==== SELECTED TEXT
There is a significant Arab population (of about 100,000), mostly from Palestine (especially from the area of Bethlehem), but also from Lebanon. Salvadorans of Palestinian descent numbered around 70,000 individuals, while Salvadorans of Lebanese descent is around 27,000. There is also a small community of Jews who came to El Salvador from France, Germany, Morocco, Tunisia, and Turkey. Many of these Arab groups naturally mixed and contributed into the modern Salvadoran Mestizo population.

Pardo is the term that was used in colonial El Salvador to describe a person of tri-racial or Indigenous, European, and African descent. El Salvador is the only country in Central America that does not have a significant African population due to many factors including El Salvador not having a Caribbean coast, and because of president Maximiliano Hernández Martínez, who passed racial laws to keep people of African descent and others out of El Salvador, though Salvadorans with African ancestry, called Pardos, were already present in El Salvador, the majority are tri-racial Pardo Salvadorans who largely cluster with the Mestizo population. They have been mixed into and were naturally bred out by the general Mestizo population, which is a combination of a Mestizo majority and the minority of Pardo people, both of whom are racially mixed populations. A total of only 10,000 enslaved Africans were brought to El Salvador over the span of 75 years, starting around 1548, about 25 years after El Salvador's colonization. The enslaved Africans that were brought to El Salvador during the colonial times, eventually came to mix and merged into the much larger and vaster Mestizo mixed European Spanish/Native Indigenous population creating Pardo or Afromestizos who cluster with Mestizo people, contributing into the modern day Mestizo population in El Salvador, thus, there remains no significant extremes of African physiognomy among Salvadorans like there is in the other countries of Central America.

Today, many Salvadorans identify themselves as being culturally part of the majority Salvadoran mestizo population, even if they are racially European (especially Mediterranean), as well as Indigenous people in El Salvador who do not speak Indigenous languages nor have an Indigenous culture, and tri-racial/pardo Salvadorans or Arab Salvadorans.

Guatemala

The Ladino population in Guatemala is officially recognized as a distinct ethnic group, and the Ministry of Education of Guatemala uses the following definition: 
"The Ladino population has been characterized as a heterogeneous population which expresses itself in the Spanish language as a maternal language, which possesses specific cultural traits of Hispanic origin mixed with Indigenous cultural elements, and dresses in a style commonly considered as western."
========
==== EXERCISE DATA
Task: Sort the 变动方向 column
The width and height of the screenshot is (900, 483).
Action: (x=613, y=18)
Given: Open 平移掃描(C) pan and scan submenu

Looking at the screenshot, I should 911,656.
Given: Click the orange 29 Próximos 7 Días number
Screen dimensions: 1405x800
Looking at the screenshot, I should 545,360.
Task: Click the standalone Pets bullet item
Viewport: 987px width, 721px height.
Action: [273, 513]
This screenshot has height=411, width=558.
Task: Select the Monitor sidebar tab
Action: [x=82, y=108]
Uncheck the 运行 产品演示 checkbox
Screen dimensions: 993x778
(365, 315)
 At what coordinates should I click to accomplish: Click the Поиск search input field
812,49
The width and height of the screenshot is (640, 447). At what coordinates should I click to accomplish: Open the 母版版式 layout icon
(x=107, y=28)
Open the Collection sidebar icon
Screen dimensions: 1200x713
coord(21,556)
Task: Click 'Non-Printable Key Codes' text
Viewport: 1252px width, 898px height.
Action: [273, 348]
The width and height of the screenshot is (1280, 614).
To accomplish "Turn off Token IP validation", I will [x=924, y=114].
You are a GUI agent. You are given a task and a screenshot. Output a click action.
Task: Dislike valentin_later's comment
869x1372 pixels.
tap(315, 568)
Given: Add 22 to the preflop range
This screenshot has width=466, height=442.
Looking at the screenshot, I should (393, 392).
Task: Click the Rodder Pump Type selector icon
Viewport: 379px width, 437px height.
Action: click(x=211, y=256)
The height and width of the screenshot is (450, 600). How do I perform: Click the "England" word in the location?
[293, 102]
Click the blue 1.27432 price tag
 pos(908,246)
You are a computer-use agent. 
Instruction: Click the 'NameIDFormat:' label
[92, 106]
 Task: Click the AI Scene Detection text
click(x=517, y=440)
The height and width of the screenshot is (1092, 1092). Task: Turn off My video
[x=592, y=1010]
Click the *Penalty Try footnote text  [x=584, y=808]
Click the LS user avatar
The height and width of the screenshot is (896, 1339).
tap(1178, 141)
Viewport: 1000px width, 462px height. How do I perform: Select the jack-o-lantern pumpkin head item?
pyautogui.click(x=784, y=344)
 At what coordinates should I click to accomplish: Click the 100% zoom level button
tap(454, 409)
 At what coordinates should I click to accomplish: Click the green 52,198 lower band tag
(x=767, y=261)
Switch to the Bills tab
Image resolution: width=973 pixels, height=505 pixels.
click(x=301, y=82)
========
TASK DESCRIPTION | Print the stretch of the passage on ethnic groups in El Salvador and Guatemala from "There is a significant" through "Salvadoran Mestizo population.", word for word.

EXERCISE SOLUTION |
There is a significant Arab population (of about 100,000), mostly from Palestine (especially from the area of Bethlehem), but also from Lebanon. Salvadorans of Palestinian descent numbered around 70,000 individuals, while Salvadorans of Lebanese descent is around 27,000. There is also a small community of Jews who came to El Salvador from France, Germany, Morocco, Tunisia, and Turkey. Many of these Arab groups naturally mixed and contributed into the modern Salvadoran Mestizo population.